How to Get Started Building Credit
Published: September 12, 2022
Whether you like it or not, building credit is essential to living a financially independent life. If you plan to buy a car or a house at any point in the future, chances are you’re going to need a loan, which means a lender will want to make sure you have a history of reliable borrowing.
But what if you don’t have any credit or your credit history has been damaged and needs some repair?
The good news is when you're trying to figure out how to build credit fast, there are strategies that you can use to build damaged credit or jump start your credit journey if you're just starting out.
How Does a Credit Score Work?
Before you start building your credit score, you should understand exactly how a credit score works and what it means to have a good credit score.
Your credit score is actually broken down into five different categories, with each category having a different amount of influence on your overall score.
How is Your Credit Score Calculated?
Payment History (35%)
Your history of borrowing money and paying it back on time is the best way for lenders to decide how much they trust you.
Amounts Owed (30%)
Lenders want to see how much debt someone has compared to the amount they have available to borrow.

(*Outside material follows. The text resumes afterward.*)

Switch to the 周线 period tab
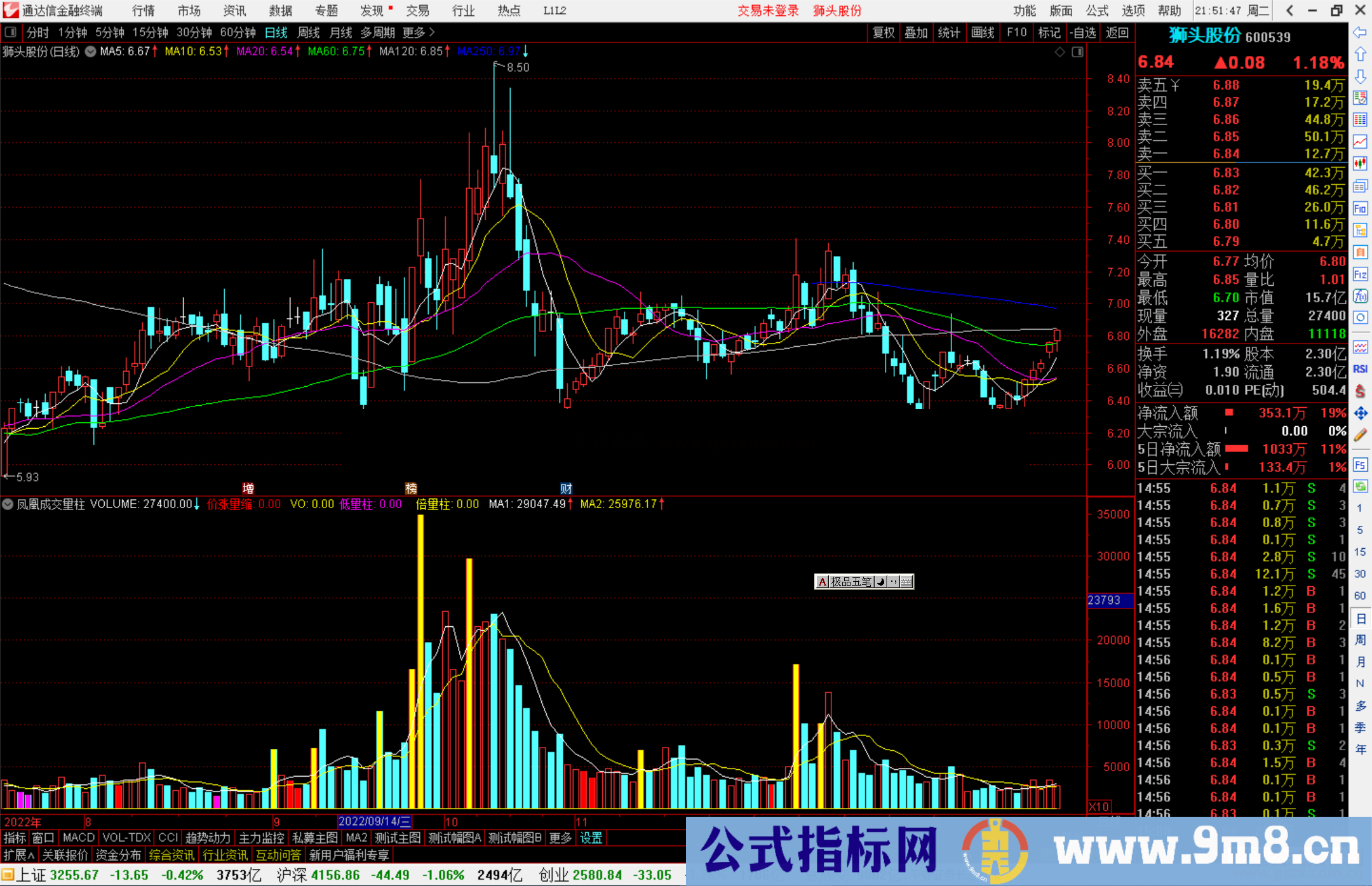1372x886 pixels. tap(309, 32)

Length of Credit History (15%)
A longer credit history gives lenders a better idea of a borrower's behavior with borrowing money.
Credit Mix (10%)
If a lender can see the borrower is able to manage a mortgage, a student loan, and a credit card, then this makes the borrower less of a risk to the potential lender.
New Credit (10%)
New credit can both increase and decrease the overall score.
Payment History (35%)
Paying your bills on time affects your credit score more than anything else. A lender’s greatest concern is whether or not you will make the payments each month, and if you’ll make them on time.

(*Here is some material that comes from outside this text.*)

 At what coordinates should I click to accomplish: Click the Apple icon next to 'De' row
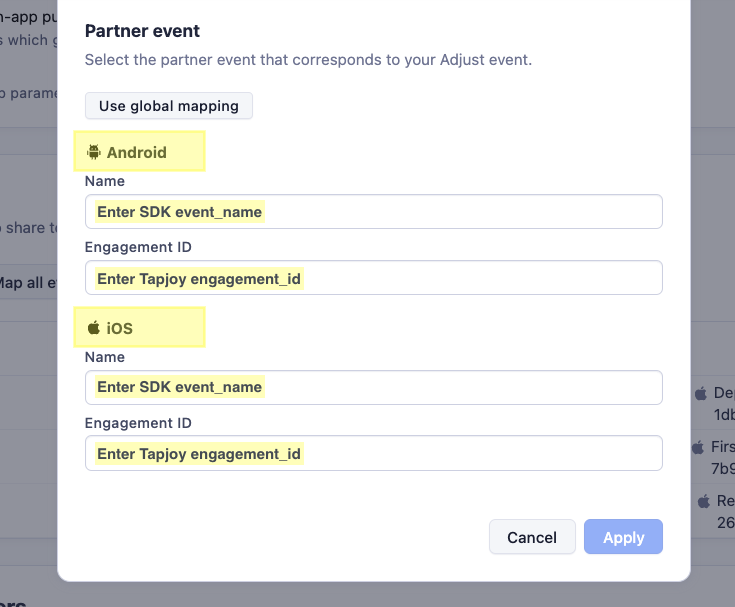click(701, 393)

A lengthy history of on-time payments will strengthen your credit score, whereas missed payments will hurt your credit score. In fact, one missed payment will stay on your credit report for seven years!
Amounts Owed (30%)
Right behind your payment history is the amount of debt you currently owe compared to the credit limit you have available. This is known as credit utilization and is expressed as a percentage of the amount you owe versus the amount you have available to spend.
It’s best to keep your credit utilization at or below 30%. That means that if you have a credit card with a credit limit of $1,000, you should try not to spend more than $300 on that card before paying it off. This is also a great time for a friendly reminder to NEVER max out your credit card.
Note: Credit utilization only factors in revolving credit and does not include installment loans. Revolving credit includes credit cards, personal lines of credit and home equity lines of credit.
Length of Credit History (15%)
A smaller portion of your credit score is based on your credit history. The longer you have an account in good standing, the stronger your credit score.
New Credit (10%)
Every time you apply for a credit card, personal loan, or any type of loan for that matter, a “hard inquiry” will be made on your credit. This actually lowers your credit score initially. However, adding a different type of credit could also increase your score since you’re diversifying your credit and improving your credit mix.
Building Credit with a Secured Credit Card
Now, if you’re just starting out and you don’t have any credit history, your best bet will be a secured credit card.
A secured credit card is similar to a traditional credit card, except a secured card requires an upfront deposit.
This deposit typically starts off at $200 and once the deposit is made, the card can be used just like a normal credit card. However, if the card is not paid on time, the lender of the secured credit card can use the $200 deposit as collateral for the missed payment.
The good news is, just like a traditional credit card, secured credit cards report to the three credit reporting bureaus (Experian, Equifax and TransUnion), thus affecting your credit score.
Tip: You can get one free copy of your credit report each year from all three credit reporting bureaus at annualcreditreport.com.
Building Credit with a Credit Card
You can also apply for a traditional credit card and then use the card as a tool to help you build your credit.
Remember from above, 65% of your credit score is based on how well you make your payments on time and how big of a balance you carry on your card throughout the month.
Always keep these two things in mind when using your credit card to build your credit. By making on-time payments and keeping your balance low, your credit score will improve.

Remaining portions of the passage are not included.